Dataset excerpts
------------------------------------------------------------

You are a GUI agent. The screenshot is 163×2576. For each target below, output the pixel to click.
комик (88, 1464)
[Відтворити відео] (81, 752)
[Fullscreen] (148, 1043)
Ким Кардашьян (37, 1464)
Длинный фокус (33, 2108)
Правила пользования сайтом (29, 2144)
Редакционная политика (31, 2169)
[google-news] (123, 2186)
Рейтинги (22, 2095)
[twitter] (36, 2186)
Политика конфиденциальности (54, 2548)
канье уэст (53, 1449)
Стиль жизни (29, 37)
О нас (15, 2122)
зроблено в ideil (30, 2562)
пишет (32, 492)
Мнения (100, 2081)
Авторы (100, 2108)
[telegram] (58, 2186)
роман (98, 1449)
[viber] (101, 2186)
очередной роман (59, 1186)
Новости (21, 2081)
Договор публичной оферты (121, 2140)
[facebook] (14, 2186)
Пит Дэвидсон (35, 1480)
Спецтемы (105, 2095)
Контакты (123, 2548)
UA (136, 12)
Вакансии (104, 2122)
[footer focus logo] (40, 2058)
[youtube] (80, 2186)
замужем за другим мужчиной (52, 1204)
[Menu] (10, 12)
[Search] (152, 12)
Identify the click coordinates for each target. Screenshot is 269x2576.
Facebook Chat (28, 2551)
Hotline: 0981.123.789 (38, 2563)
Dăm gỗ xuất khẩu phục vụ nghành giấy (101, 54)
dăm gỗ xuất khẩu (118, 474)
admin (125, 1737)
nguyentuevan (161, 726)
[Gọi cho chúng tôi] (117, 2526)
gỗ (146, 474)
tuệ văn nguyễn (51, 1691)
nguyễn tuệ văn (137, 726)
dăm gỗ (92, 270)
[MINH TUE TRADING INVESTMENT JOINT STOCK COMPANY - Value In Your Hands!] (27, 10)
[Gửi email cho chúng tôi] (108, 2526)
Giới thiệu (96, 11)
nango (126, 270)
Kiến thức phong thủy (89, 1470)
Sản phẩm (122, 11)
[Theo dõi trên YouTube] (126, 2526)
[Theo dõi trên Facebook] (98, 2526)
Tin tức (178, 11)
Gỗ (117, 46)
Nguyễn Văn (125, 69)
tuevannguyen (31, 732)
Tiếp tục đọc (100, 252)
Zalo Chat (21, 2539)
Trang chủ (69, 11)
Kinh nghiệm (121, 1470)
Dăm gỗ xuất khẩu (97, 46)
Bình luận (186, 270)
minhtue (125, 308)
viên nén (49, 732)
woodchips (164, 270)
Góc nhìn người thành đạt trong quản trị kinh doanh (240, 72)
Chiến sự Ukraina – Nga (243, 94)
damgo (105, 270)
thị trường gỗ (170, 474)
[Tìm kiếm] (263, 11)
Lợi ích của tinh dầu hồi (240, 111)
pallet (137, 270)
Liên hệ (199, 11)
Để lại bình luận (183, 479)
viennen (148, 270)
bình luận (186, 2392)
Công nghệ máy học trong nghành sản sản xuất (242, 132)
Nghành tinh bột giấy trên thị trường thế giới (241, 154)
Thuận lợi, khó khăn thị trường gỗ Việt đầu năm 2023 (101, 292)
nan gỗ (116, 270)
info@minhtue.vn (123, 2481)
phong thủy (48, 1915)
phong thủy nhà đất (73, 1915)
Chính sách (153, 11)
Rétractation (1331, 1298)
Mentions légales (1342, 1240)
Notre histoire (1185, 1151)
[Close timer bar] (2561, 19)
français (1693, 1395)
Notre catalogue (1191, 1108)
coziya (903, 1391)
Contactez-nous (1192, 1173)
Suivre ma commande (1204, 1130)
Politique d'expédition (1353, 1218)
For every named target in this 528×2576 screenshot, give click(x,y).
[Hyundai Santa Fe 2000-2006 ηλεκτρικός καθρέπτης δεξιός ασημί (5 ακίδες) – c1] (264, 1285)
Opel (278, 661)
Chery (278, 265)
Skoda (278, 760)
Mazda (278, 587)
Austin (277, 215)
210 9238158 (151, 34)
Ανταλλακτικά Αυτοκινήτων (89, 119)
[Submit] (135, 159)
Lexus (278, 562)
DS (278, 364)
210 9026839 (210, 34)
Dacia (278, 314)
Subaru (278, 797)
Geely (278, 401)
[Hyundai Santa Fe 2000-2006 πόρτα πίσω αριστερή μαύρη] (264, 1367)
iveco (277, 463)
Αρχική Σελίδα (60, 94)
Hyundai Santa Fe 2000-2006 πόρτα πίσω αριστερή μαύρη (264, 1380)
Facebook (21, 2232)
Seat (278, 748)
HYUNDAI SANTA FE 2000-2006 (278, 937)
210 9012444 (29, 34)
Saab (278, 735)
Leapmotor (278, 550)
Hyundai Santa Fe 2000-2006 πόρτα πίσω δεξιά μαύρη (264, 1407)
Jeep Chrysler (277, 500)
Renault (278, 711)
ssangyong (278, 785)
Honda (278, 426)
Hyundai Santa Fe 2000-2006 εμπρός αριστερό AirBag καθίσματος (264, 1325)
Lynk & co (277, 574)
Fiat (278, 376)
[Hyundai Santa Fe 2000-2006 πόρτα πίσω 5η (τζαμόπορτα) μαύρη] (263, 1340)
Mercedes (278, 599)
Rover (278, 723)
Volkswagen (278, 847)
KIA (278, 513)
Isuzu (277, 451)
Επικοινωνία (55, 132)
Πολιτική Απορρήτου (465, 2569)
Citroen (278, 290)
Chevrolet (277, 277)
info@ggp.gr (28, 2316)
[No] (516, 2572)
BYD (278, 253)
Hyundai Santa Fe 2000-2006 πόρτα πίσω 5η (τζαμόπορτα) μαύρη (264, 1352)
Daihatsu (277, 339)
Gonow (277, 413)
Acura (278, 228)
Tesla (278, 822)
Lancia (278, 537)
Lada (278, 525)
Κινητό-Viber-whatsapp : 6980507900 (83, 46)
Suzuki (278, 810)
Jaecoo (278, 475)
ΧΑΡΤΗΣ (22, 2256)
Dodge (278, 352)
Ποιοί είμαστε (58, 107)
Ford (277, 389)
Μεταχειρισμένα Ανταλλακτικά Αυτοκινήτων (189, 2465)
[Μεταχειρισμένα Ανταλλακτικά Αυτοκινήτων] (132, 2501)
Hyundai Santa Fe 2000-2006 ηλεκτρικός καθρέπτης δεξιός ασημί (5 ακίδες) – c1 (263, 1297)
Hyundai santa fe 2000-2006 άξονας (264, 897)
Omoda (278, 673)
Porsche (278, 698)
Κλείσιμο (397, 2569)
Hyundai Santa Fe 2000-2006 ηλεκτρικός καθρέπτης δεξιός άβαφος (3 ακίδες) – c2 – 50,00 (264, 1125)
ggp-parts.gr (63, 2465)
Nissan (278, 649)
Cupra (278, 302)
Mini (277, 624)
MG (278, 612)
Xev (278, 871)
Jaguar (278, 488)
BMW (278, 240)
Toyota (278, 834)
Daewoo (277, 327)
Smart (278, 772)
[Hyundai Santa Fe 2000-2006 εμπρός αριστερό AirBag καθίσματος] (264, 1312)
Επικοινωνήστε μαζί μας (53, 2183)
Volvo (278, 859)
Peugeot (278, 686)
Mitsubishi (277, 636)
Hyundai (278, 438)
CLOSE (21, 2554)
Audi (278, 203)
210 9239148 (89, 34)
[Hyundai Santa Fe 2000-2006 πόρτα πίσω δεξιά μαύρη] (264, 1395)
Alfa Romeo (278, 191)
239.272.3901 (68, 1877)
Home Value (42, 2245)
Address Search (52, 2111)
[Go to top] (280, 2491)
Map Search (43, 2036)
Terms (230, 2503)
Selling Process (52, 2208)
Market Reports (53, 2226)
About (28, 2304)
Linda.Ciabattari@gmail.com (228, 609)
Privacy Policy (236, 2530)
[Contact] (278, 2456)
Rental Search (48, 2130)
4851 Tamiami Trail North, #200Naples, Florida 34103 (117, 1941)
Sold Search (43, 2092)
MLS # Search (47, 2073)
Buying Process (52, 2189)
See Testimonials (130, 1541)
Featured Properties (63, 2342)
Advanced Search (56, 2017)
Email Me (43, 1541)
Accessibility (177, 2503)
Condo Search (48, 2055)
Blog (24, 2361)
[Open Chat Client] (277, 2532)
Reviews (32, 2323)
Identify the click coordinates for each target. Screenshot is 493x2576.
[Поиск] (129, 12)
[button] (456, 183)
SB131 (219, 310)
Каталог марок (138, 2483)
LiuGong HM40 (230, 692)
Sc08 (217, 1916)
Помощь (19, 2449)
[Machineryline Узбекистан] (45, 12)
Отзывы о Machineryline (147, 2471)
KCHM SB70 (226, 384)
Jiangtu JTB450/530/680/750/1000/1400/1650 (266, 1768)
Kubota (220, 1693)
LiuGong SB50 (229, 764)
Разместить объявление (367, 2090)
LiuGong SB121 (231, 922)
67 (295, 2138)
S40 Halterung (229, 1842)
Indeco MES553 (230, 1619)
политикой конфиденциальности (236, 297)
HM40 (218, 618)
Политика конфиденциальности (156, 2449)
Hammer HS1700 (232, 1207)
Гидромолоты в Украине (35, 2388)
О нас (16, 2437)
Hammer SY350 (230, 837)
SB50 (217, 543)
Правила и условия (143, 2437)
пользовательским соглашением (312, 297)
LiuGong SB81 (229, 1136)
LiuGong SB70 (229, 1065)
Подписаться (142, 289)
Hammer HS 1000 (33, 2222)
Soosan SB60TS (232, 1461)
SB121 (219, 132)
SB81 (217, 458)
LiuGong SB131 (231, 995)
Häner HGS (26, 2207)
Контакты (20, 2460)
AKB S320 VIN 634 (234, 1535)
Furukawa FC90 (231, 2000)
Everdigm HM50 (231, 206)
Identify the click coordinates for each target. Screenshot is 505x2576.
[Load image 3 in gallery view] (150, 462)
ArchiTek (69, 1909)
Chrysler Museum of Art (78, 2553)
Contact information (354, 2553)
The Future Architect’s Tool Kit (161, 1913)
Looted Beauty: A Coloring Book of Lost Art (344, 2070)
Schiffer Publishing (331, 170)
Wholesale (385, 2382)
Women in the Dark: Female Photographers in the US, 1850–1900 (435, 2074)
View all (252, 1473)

------------------------------------------------------------

The problem:
If a line of the data contains "xuất", copy it out.

Response area:
Dăm gỗ xuất khẩu phục vụ nghành giấy (101, 54)
dăm gỗ xuất khẩu (118, 474)
Dăm gỗ xuất khẩu (97, 46)
Công nghệ máy học trong nghành sản sản xuất (242, 132)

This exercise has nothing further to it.